═════ Data to examine ═════
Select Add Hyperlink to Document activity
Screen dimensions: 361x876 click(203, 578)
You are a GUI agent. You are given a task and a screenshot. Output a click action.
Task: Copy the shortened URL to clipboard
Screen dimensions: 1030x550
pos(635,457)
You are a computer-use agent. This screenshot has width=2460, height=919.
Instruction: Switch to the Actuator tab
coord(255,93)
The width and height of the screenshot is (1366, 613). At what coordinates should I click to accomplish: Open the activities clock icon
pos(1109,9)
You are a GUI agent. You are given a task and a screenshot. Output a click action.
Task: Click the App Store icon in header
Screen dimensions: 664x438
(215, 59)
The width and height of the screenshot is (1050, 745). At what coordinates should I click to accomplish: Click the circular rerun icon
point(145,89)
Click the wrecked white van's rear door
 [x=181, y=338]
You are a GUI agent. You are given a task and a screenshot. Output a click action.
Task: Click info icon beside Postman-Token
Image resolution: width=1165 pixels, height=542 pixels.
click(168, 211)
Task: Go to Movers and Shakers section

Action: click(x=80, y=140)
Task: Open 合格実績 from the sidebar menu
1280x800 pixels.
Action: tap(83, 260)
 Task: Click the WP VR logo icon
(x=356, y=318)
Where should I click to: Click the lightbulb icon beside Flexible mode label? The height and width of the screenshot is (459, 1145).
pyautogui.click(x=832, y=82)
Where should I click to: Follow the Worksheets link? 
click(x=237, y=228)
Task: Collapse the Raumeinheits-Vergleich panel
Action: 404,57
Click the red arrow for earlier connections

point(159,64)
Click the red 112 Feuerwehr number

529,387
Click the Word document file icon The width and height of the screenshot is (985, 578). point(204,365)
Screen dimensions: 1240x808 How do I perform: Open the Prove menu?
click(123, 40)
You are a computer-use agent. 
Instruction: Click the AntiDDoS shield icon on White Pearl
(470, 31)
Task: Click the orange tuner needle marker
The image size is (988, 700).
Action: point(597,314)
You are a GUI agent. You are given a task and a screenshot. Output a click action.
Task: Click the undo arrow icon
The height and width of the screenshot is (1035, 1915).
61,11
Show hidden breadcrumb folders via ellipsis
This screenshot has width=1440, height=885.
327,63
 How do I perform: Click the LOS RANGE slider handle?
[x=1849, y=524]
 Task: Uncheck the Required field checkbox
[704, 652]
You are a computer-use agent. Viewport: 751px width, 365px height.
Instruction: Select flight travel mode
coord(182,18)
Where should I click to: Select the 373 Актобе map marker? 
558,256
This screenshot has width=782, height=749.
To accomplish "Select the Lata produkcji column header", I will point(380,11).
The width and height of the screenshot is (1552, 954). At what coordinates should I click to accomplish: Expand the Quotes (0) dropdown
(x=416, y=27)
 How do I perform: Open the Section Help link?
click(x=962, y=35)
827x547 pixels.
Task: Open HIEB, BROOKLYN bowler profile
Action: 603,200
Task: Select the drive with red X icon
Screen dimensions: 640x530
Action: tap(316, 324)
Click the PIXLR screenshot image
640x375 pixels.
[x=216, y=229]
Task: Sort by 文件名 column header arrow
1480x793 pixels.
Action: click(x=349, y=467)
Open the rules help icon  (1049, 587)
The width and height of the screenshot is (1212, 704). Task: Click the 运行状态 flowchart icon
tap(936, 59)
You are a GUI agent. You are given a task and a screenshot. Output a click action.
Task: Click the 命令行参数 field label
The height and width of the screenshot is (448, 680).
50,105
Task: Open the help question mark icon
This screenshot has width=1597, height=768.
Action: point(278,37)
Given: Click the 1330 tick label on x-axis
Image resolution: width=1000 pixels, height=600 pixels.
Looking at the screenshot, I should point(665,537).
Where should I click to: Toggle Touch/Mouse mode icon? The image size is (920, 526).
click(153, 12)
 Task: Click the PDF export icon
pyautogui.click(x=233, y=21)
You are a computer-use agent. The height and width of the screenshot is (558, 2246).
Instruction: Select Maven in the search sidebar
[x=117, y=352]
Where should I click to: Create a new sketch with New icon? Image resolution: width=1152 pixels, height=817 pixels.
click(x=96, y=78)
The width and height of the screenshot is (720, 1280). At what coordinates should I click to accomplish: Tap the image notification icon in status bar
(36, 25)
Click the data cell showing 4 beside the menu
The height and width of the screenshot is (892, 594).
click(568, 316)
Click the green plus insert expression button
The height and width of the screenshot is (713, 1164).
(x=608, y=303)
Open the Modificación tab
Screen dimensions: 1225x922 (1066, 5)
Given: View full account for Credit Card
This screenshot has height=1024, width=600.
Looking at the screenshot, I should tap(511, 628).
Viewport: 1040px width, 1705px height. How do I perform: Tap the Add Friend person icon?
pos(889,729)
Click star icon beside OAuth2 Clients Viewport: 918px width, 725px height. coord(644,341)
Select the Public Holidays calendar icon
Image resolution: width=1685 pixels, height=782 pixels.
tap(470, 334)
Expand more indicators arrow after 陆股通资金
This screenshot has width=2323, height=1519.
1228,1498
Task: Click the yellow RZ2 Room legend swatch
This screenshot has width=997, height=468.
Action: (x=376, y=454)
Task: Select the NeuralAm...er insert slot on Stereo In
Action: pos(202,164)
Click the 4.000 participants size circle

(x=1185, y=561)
═════
— What the task requires —
Write out every line from the entries where "computer" appears.

— Task response —
You are a computer-use agent. This screenshot has width=2460, height=919.
You are a computer-use agent. 
You are a computer-use agent. Viewport: 751px width, 365px height.
You are a computer-use agent. The height and width of the screenshot is (558, 2246).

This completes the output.